*WHAT TO WORK ON*: Pictures are to be left out. Copy exactly, and only, the lines from the start of the entries below to the line with "You are a GUI", both included.

(Items from a data source)
------------------------------------------------------------------------

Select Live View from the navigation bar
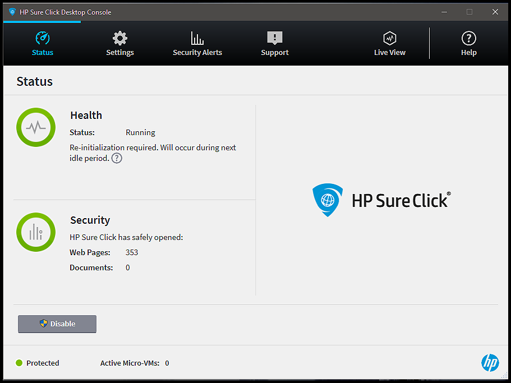The width and height of the screenshot is (511, 383). point(389,52)
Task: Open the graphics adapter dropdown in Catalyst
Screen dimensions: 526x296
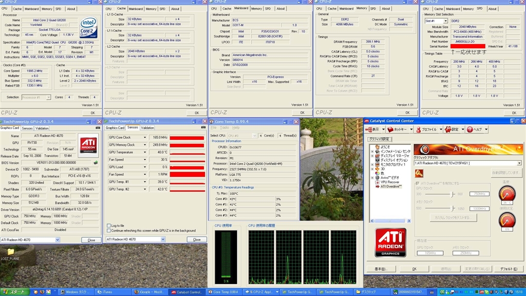Action: tap(519, 163)
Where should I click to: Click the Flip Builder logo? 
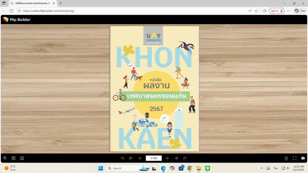click(17, 20)
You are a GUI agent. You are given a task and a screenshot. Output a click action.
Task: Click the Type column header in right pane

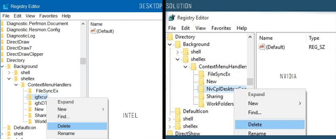tap(314, 38)
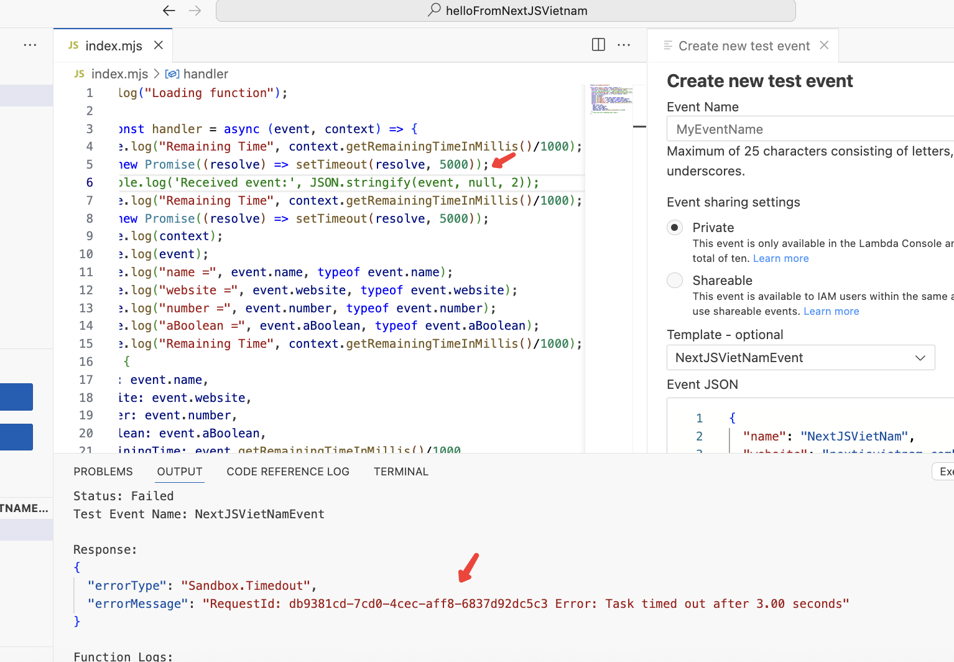Click the back navigation arrow
This screenshot has width=954, height=662.
click(169, 11)
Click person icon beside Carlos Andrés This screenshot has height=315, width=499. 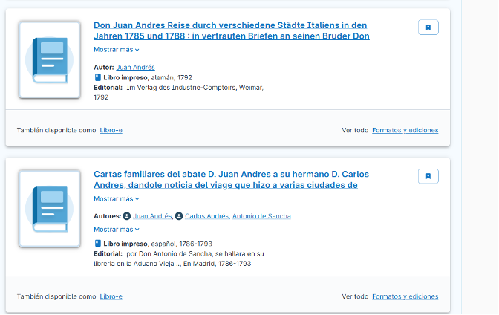pos(179,216)
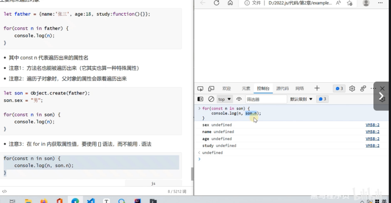Open VM58:2 source link for sex log
The image size is (391, 203).
coord(372,125)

------------------------------------------------------------------------

*TASK OUTPUT*:
Select Live View from the navigation bar
The width and height of the screenshot is (511, 383). point(389,52)
Task: Open the graphics adapter dropdown in Catalyst
Screen dimensions: 526x296
Action: tap(519, 163)
Where should I click to: Click the Flip Builder logo? 
click(17, 20)
You are a GUI agent. You are given a task and a screenshot. Output a click action.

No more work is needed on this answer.